Textabschnitt:
==================================================
Die Dahinrennenden (oder) Die Rennenden

Bismil-lahir-rahmanir-rahim

(1) Bei den schnaubenden Rennenden,
(2) dann den Funken-Schlagenden,
(3) dann den am Morgen Anstürmenden
(4) dann wirbelten sie damit Staub auf,
(5) dann drangen sie damit in die Mitte der Gegner ein!
(6) Gewiß, der Mensch ist seinem Herrn gegenüber doch undankbar.
(7) und gewiß, er (selbst) ist darüber doch ein Zeuge.
(8) und gewiß, er ist doch der Liebe von Gut gegenüber besessen.
(9) Weiß er etwa nicht, wenn das, was von den Gräbern aufgeweckt wird
(10) und zum Vorscheinen kommt, was in den Brüsten ist,
(11) dass gewiß ihr Herr über sie an diesem Tag doch allkundig ist?


 
 
Erläuterrung zur Sure 100

Dies ist eine der frühesten mekkanischen Suren.Sie handelt von der Undankbarkeit, Bedeutungslosigkeit und Unwissenheit des durch Sündhaftigkeit verdorbenen Menschen.
==================================================
Vorliegende Einträge:

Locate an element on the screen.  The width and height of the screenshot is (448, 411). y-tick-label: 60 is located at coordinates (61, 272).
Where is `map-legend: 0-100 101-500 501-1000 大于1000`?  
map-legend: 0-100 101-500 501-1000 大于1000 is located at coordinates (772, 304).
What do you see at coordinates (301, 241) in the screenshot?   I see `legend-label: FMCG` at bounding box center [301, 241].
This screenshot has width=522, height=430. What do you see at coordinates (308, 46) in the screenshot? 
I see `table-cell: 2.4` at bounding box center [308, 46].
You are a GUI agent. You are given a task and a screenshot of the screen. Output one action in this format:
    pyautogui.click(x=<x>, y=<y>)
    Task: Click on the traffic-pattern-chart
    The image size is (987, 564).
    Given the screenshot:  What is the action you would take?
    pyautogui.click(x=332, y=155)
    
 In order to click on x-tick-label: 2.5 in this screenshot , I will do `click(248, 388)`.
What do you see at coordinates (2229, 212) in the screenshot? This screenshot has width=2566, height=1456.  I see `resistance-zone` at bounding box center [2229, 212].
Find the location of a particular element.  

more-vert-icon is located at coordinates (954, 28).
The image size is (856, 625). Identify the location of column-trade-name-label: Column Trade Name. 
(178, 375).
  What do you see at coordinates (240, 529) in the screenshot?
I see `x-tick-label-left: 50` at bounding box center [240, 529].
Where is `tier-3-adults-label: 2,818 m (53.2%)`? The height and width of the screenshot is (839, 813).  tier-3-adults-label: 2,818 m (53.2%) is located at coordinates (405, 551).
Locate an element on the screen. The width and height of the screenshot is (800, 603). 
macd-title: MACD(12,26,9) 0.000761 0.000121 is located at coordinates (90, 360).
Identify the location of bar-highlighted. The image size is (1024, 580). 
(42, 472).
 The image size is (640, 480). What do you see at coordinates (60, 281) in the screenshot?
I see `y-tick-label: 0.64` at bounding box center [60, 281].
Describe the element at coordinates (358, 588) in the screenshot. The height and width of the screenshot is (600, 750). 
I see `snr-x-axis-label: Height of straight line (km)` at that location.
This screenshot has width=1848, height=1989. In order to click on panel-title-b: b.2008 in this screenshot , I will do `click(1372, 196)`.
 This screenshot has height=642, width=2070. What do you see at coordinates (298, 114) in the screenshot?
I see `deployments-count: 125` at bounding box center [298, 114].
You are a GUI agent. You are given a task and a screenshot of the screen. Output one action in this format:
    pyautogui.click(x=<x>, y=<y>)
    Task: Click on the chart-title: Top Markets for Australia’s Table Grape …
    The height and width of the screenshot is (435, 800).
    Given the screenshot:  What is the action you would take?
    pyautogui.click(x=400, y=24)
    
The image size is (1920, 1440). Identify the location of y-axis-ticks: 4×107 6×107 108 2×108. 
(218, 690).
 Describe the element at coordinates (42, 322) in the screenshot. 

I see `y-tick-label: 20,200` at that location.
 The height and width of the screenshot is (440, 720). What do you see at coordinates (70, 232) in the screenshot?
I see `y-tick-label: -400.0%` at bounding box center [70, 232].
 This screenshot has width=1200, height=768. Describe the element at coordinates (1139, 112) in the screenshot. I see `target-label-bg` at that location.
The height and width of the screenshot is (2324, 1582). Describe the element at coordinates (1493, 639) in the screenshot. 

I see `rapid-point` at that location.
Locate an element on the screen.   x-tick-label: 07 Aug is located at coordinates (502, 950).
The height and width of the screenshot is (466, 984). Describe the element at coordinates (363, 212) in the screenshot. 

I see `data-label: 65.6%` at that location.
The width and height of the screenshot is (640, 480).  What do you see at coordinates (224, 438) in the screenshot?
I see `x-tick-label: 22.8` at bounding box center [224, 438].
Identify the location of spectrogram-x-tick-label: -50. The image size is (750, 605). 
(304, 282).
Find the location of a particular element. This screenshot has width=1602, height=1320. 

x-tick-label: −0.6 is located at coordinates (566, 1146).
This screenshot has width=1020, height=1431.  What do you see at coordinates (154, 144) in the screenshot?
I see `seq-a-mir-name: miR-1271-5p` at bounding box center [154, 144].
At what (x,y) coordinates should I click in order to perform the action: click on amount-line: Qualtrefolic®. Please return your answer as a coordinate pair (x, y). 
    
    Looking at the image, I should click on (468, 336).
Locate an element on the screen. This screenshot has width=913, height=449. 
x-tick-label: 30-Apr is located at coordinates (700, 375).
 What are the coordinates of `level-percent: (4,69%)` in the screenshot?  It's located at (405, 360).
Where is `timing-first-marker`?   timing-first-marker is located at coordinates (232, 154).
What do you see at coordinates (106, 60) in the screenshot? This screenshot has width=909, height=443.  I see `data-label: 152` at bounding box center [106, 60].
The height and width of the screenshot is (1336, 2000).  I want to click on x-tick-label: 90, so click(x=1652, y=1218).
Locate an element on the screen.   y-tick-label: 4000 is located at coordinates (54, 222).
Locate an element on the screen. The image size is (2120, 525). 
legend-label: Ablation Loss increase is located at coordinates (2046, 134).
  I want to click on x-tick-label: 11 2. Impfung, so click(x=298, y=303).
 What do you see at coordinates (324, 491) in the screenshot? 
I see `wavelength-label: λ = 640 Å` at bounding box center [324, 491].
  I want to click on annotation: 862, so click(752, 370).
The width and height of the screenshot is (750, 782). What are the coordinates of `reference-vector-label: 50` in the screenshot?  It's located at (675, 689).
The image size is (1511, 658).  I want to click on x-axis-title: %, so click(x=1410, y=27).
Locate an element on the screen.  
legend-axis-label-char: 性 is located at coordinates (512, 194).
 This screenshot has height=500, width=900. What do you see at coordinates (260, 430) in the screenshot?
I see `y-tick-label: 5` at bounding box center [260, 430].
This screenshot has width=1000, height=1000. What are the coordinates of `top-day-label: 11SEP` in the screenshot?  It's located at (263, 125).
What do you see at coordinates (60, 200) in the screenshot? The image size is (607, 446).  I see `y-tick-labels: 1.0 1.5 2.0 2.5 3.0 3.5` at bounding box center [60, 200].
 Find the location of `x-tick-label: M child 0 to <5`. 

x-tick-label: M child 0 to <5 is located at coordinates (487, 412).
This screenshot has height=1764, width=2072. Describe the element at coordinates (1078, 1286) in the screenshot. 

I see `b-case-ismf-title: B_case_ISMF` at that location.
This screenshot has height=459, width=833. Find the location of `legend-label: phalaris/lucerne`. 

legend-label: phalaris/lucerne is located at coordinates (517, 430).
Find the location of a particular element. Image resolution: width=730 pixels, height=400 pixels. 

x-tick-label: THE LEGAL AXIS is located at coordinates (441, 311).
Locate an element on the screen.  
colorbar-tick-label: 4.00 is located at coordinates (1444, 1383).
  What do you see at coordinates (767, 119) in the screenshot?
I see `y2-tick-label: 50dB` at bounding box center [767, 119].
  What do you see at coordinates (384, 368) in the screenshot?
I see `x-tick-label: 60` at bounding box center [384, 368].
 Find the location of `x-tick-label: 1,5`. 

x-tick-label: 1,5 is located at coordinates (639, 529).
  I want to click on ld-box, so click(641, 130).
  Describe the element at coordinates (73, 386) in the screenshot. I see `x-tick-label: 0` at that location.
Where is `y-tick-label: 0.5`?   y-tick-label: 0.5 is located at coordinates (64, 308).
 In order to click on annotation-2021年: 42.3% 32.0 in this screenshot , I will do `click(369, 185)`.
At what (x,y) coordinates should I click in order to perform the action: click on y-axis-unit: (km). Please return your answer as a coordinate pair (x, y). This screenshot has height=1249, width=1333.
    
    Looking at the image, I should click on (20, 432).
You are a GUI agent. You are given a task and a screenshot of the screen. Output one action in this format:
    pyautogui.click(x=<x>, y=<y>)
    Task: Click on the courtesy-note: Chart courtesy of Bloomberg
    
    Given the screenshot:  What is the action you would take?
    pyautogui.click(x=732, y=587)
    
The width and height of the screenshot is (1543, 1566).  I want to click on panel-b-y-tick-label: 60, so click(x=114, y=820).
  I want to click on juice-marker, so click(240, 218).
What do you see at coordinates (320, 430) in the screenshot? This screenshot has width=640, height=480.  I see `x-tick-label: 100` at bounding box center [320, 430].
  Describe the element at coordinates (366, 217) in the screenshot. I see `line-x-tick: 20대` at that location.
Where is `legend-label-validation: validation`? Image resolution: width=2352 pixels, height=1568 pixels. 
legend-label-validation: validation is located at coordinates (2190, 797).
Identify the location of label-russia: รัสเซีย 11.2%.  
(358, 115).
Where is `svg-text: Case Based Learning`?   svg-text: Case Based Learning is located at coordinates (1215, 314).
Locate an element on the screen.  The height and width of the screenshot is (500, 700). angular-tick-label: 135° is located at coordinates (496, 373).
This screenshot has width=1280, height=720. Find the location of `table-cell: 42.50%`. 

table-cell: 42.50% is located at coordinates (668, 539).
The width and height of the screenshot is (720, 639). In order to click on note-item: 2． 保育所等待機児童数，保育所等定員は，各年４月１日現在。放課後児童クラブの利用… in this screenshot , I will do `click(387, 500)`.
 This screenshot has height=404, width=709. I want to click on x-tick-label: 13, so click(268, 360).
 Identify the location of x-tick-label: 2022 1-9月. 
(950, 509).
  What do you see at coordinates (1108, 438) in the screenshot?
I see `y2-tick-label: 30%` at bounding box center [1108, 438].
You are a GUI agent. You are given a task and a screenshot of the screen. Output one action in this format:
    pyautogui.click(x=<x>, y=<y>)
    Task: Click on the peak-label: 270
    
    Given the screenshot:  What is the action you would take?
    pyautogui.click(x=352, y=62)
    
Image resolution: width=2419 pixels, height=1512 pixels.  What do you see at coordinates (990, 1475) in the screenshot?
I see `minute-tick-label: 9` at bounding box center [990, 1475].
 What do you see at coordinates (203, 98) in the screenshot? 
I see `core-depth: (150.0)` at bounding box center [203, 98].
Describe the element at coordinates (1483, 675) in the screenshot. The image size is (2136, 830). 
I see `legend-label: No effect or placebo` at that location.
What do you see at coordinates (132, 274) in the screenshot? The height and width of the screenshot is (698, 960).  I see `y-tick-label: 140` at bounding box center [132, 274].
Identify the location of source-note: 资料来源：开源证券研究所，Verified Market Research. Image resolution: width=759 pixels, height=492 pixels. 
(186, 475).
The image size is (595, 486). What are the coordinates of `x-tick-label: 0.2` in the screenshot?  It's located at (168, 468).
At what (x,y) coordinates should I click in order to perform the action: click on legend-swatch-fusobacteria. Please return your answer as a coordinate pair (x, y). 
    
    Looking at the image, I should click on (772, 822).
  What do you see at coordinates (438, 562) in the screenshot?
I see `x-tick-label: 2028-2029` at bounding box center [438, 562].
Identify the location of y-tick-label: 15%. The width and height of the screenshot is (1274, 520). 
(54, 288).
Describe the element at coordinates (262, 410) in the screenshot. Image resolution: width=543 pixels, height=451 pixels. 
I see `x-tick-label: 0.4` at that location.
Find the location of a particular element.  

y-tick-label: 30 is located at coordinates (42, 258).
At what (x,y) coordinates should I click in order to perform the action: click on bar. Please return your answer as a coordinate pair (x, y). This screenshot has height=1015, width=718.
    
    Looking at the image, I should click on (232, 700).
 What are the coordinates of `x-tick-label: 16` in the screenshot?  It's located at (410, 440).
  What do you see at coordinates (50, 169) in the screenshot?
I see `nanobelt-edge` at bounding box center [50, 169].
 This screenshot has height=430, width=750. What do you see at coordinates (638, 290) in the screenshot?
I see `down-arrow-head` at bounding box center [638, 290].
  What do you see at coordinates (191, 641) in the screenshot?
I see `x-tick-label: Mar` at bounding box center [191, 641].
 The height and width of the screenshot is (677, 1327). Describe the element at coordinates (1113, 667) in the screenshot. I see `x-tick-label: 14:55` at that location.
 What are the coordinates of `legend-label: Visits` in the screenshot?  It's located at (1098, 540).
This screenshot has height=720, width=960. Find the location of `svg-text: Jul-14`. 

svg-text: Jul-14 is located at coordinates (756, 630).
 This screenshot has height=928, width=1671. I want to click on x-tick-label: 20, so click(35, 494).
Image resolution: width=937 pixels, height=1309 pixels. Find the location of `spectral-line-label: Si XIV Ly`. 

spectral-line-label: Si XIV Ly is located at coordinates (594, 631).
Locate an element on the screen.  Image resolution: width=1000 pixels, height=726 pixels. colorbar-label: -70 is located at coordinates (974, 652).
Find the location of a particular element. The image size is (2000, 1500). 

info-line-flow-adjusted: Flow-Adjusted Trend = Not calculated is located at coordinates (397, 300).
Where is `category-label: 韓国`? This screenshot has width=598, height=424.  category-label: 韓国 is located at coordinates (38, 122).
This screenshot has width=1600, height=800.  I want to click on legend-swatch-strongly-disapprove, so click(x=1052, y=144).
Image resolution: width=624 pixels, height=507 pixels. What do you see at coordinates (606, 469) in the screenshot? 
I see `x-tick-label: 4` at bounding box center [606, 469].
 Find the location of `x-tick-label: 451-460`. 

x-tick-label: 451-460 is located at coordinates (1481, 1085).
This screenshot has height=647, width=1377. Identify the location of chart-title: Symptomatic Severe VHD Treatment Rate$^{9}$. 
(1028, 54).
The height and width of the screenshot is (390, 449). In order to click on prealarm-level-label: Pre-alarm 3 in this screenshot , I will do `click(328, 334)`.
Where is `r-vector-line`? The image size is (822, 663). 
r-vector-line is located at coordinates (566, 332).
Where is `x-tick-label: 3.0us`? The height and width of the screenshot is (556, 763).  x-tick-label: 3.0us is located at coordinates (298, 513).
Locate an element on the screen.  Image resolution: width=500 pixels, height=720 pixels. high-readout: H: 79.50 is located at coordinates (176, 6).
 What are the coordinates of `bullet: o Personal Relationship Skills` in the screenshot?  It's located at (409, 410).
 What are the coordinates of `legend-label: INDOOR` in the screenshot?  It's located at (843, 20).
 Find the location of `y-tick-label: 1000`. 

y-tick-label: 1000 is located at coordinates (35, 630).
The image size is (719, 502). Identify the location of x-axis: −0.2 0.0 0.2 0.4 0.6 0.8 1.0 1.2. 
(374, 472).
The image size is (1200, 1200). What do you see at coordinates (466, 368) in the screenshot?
==================================================
Aufgaben:
a) Schreib den Textabschnitt zur Sure 100 wortgetreu ab, und zwar von „Bismil-lahir-rahmanir-rahim“ bis „der Gegner ein!“, beides eingeschlossen.
b) Schreib den Textabschnitt zur Sure 100 weiter, wo er aufhört.
Die Einträge stammen aus einer anderen Quelle.

Antworten:
a)
Bismil-lahir-rahmanir-rahim

(1) Bei den schnaubenden Rennenden,
(2) dann den Funken-Schlagenden,
(3) dann den am Morgen Anstürmenden
(4) dann wirbelten sie damit Staub auf,
(5) dann drangen sie damit in die Mitte der Gegner ein!

b)
Die Erzählung in dieser Sure soll den Menschen zu denken geben. Wie doch die Pferde ihren Reitern gehorsam leisten. Ihnen kümnert
die Waffen der Feinde nicht. Sie reiten drauflos und wirbeln Staub auf, der den Feind ängstigen soll.

Zeigt der Mensch seinen Herrn gegenüber auch solche Treue? Die meisten zeigen das Gegenteil, er beweist dies durch seine Taten. 
Die meisten Menschen sind ganz und gar dem Streben nach Geld und vergänglichen Dingen erlegen. Die meisten Seelen haben keine
geistige Ausrichtung, sondern Ziellos wirbel sie Staub, für ihre schlechten Neigungen auf und geben sich so der geistigen Vernichtung preis.

Aber die Gläubigen verhalten sich zu Allah, wie das Pferd zum Reiter. Unter den Banner des Din, stehen sie Treu zu ihrer Überzeugung.
Ihr Ruf nach Gerechtigkeit versetzt die Achtlosen in Angst. Doch Allah ist dem Kundig, was sie in ihren Herzen haben. Den Achtlosen bleibt nur die Erinnerung an die Wiederauferstehung. Ihr Heilmittel für ihre Undankbarkeit, ihre Gier und ihr Geiz, ist die Bestrafung am Jüngsten Tag. Ein jeder erkennt dann, wie nutzlos er sich den weltlichen Hingegeben hat. Doch dann ist es zu spät.